# 6.1 Normal Distributions


Normal distributions are perfectly symmetric, bell-shaped curves. These distributions can be totally descibed with only two values: the mean ($\mu$) and the standard deviation ($\sigma$).  


The most common application of normal distributions in education is when it comes to *standardized tests*. The SAT, ACT, AP exams, and MCAS tests are all examples of standardized tests. Standardizing tests is a way to keep the mean and standard deviation consistent year to year and also allows for a way to compare performance between students who took different tests. 

Note: We are all part of the era when standardized testing became the big thing in education. There are pros and cons to it. It can be an interesting and controversial aspect of our education system. A basic awareness of the math behind it can be super important.

In [None]:
import numpy as np
import matplotlib.pyplot as plt
from scipy.stats import norm

In [None]:
# Mean of the distribution 
mean = 100
 
# satndard deviation of the distribution
standard_deviation  = 5
  
# size
size = 100000
  
# creating a normal distribution data
values = np.random.normal(mean, standard_deviation, size)
  
# plotting histograph
plt.hist(values, 100)
# plotting mean line
plt.axvline(values.mean(), color='k', linestyle='dashed', linewidth=2)
plt.show()

## 

## Identifying the Mean $\mu$

For a normal distribution, the mean can be identified as the point where the curve is at it's highest peak.

◆ Excerpted data:

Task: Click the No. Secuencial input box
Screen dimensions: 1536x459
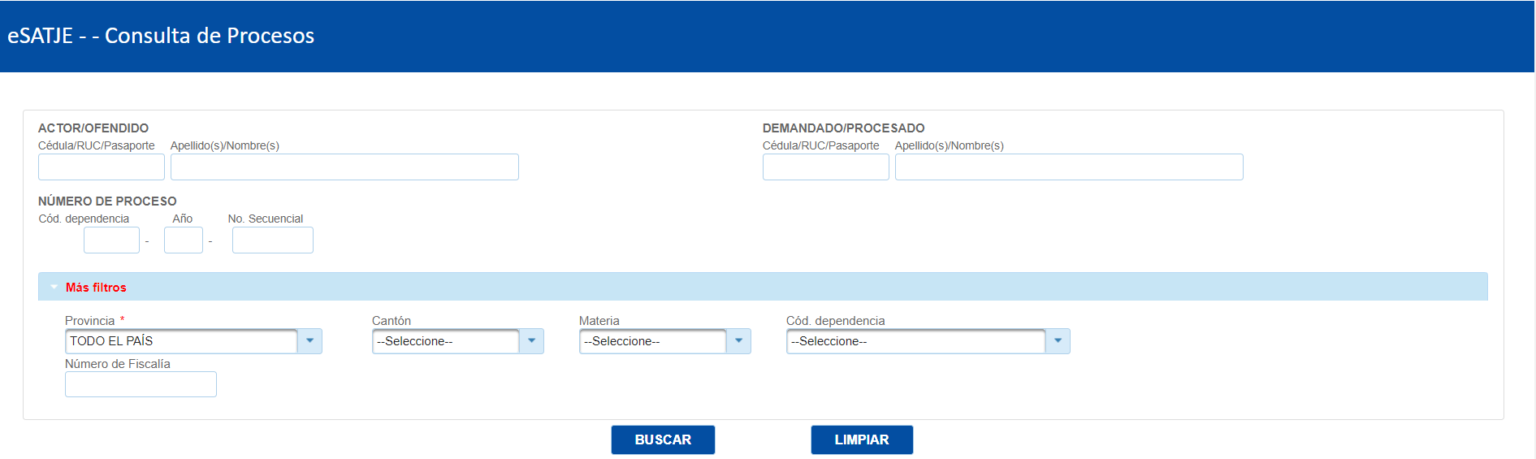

--

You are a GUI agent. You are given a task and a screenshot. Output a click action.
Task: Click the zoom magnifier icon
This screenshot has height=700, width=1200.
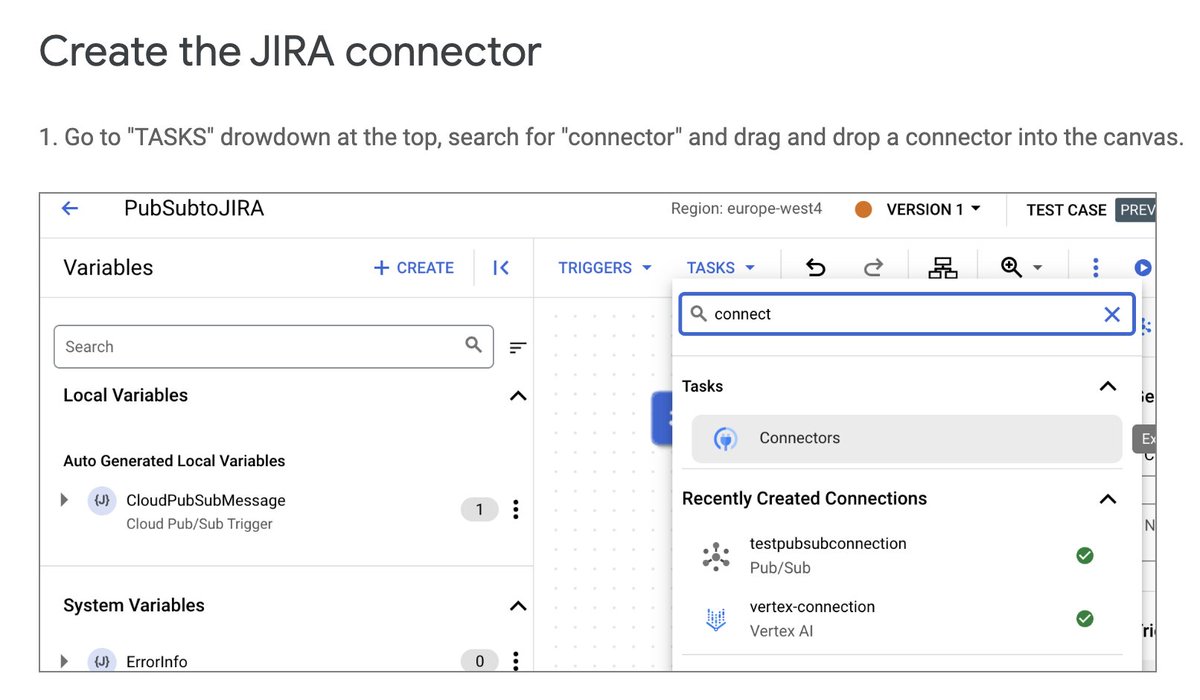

◆ Your tasks:
1) For each statement, say yes or no according to the normal distributions text, and quote the words from it that decide the answer.
(a) Normal distributions are described as asymmetric curves.
(b) Standardizing tests makes it possible to compare students who took different tests.
(c) The code generates 1,000 values.
2) Carry on the normal distributions text from where it stops.

◆ Responses in order:
1)
(a) No: "Normal distributions are perfectly symmetric, bell-shaped curves."
(b) Yes: "allows for a way to compare performance between students who took different tests"
(c) No: "size = 100000"

2)
In [None]:
x = np.arange(-20, 70, 0.1)

sigma = 10

#define multiple normal distributions
plt.plot(x, norm.pdf(x, 15, sigma), label='μ:15, σ: 10')
plt.plot(x, norm.pdf(x, 25, sigma), label='μ:25, σ: 10')
plt.plot(x, norm.pdf(x, 35, sigma), label='μ:35, σ: 10')

# plt.axvline(15, color='tab:blue', linestyle='dashed', linewidth=1)
# plt.axvline(25, color='tab:orange', linestyle='dashed', linewidth=1)
# plt.axvline(35, color='tab:green', linestyle='dashed', linewidth=1)

plt.legend()

## Identifying the Standard Deviation $\sigma$
The standard deviation can be trickier to spot. This is the point where the curve changes from turning upwards to turning downwards. This is also referred to as an **inflection point**. 

In [None]:
x = np.arange(-50, 50, 0.1)

mu = 0

#define multiple normal distributions
plt.plot(x, norm.pdf(x, mu, 10), label='μ: 0, σ: 1')
plt.plot(x, norm.pdf(x, mu, 15), label='μ:0, σ: 1.5')
plt.plot(x, norm.pdf(x, mu, 20), label='μ:0, σ: 2')

plt.legend()


## The 68-95-99.7 Rule

If a dataset is perfectly normally distributed, then 
* approximately 68% of the data values will fall within one standard deviation of the mean
* Approximately 95% of a normally distributed dataset will fall within 2 standard deviations of the mean.
* Approximately 99.7% of normally distributed data fall within 3 standard deviations of the mean.

In [None]:
x = np.arange(-5, 5, 0.001)

mu = 0
sigma = 1

# plot normal distribution
plt.plot(x, norm.pdf(x, mu, sigma), label='μ:15, σ: 10')
# plot vertical lines
plt.axvline(1, ymax=0.6, color='gray', linestyle='dashed', linewidth=1)
plt.axvline(-1, ymax=0.6, color='gray', linestyle='dashed', linewidth=1)
plt.axvline(2, ymax=0.18, color='tab:blue', linestyle='dashed', linewidth=1)
plt.axvline(-2, ymax=0.18, color='tab:blue', linestyle='dashed', linewidth=1)
plt.axvline(3, ymax=0.05, color='tab:green', linestyle='dashed', linewidth=1)
plt.axvline(-3, ymax=0.05, color='tab:green', linestyle='dashed', linewidth=1)

## Standardized Scores

Applying the 68-95-99.7 Rule, we must first figure out how many standard deviations above or below the mean our data fall. This is known as the **standardized score**.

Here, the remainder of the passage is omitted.